LA "PORSCHE" DEL POPOLO

Prima dell’uscita ufficiale sul mercato, però, la prima bega. Un anno prima della presentazione al pubblico, muore Heinrich Nordhoff, ingegnere capo della VW e colui che aveva in precedenza siglato l’accordo con Porsche. Si stabilisce un nuovo management, da subito scettico sulla resa della 914. Il progetto tuttavia va in porto, e al Salone di Francoforte del 1969 tutti possono ammirare la neonata.

La 914 è un puro modello targa, con tettuccio rigido asportabile e solido roll bar. Forma tipicamente squadrata ma con un’aerodinamica fluida e resistente. Nasce con due motorizzazioni boxer con raffreddamento ad aria: la 914/4 con 4 cilindri VW, 1679cc a iniezione e 80 CV e la 914/6 spinta da un 6 cilindri Porsche da 1991cc a doppio carburatore e 110 CV. La poca potenza sprigionata dal motore, ubicato in posizione posteriore-centrale, muove le prime critiche: troppo pochi 110 cavalli per una Porsche, un’esagerazione al ribasso gli 80 della Volkswagen.

Le sospensioni vengono costruite a 4 ruote indipendenti con barre di torsione, cambio manuale a 5 marce e freni a disco.
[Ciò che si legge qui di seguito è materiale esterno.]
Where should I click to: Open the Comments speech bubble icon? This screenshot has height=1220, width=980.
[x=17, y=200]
L’anima cabriolet viene evidenziata nei due posti disponibili, anche se sono presenti due bagagliai, uno anteriore e uno posteriore. Tutte caratteristiche presenti nei due allestimenti della vettura, Standard e S. Quest’ultima si differenzia per il rivestimento in vinile del roll bar, colorato di nero, i cerchi in lega marchiati Fuchs e Pedrini e il miglioramento degli interni.
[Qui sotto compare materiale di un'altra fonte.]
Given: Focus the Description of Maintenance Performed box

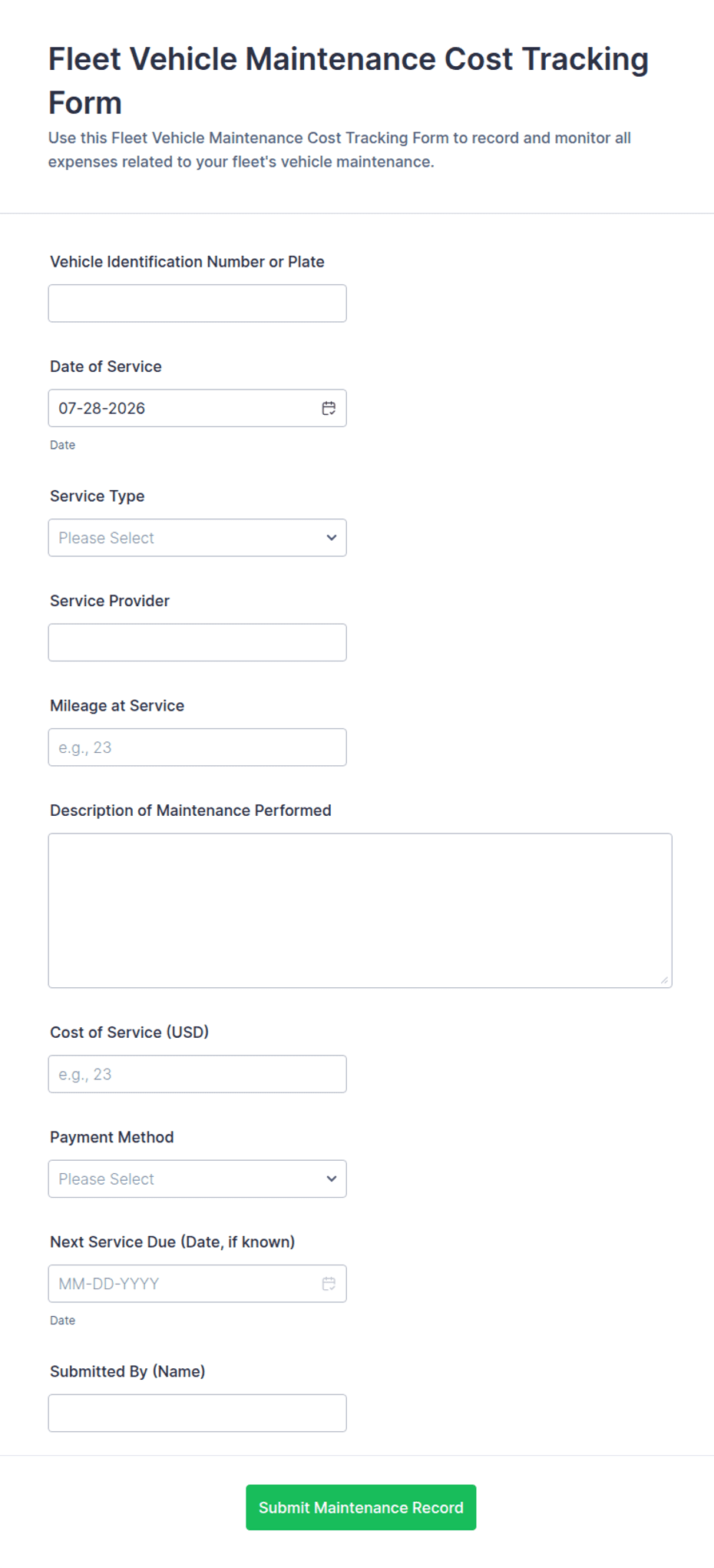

La “Porsche del popolo”, così come viene soprannominata tra l’affettuoso e l’ironico, non coglie il successo sperato. Nel ’72 Volkswagen si ritira dal progetto, anche se continua a fornire il motore alla Porsche. La Casa di Stoccarda si ritrova così a dover tirar fuori una nuova versione. La nuova 914, denominata 2.0, cambia il motore: un 4 cilindri boxer raffreddato ad aria e a iniezione, realizzato proprio dalla VW. La potenza comunque rimane sulle solite cifre, 100 CV. Per il resto, le altre modifiche riguardano gli interni e i paraurti, che da cromati diventano opachi. “Lusso” è l’unico allestimento disponibile.

La gamma si rinnova nel 1973 e 1974, con la 1.8, che propone 85 CV (solo cinque in più rispetto alla precedente 914/4, che va proprio a sostituire) ma una cilindrata superiore, da 1679 a 1795cc. Fuochi di paglia che non riescono a risollevare le sorti della vettura, destinata a uscire dal listino.

LE DIVERSE VERSIONI

Ne sono state costruite anche differenti versioni. La 916, ad esempio, che a causa del costo elevato ha visto la luce in soli 11 esemplari, più sportiva e veloce, capace di raggiungere i 230 km/h. La 914/8, ancora più di nicchia (due soli esemplari fabbricati), derivata dalla Porsche 908, vincitrice nel 1968 e ’69 del mondiale Prototipi. O la 914/6 GT, che con i suoi 210 CV riesce a vincere nel ’70 a Le Mans nella categoria GT 2 litri.

LA PRIMA SAFETY CAR DELLA STORIA

La 914 lascia però con un primato non da poco. Una prima volta, che nel corso del tempo diventerà tradizione. Avviene nel posto probabilmente meno congeniale a essa, un circuito automobilistico. È il 23 settembre 1973, Formula 1, Gran Premio del Canada. Al Mosport, un incidente tra Scheckter e Cevert provoca uno spargimento di detriti in pista. La situazione, pericolosa per i piloti, richiede ordine. Una 914/6 gialla è parcheggiata ai box. Vi salgono il pilota canadese Eppie Wietzes e Peter Mackintosh, segretario dell’associazione costruttori di F1. È scesa in pista la prima safety car della storia.

Come ogni invenzione al debutto, l’imprevisto è dietro l’angolo. Perché i due piloti sbagliano clamorosamente e piazzano la 914/6 non davanti al primo in classifica, ma al malcapitato Howden Ganley, su Williams, undicesimo. Il neozelandese vince una gara ovviamente falsata: seguiranno calcoli e nuovi conteggi, che alla fine decretano Peter Revson, McLaren, vincitore ufficiale. Povera 914. Poca fortuna persino in pista.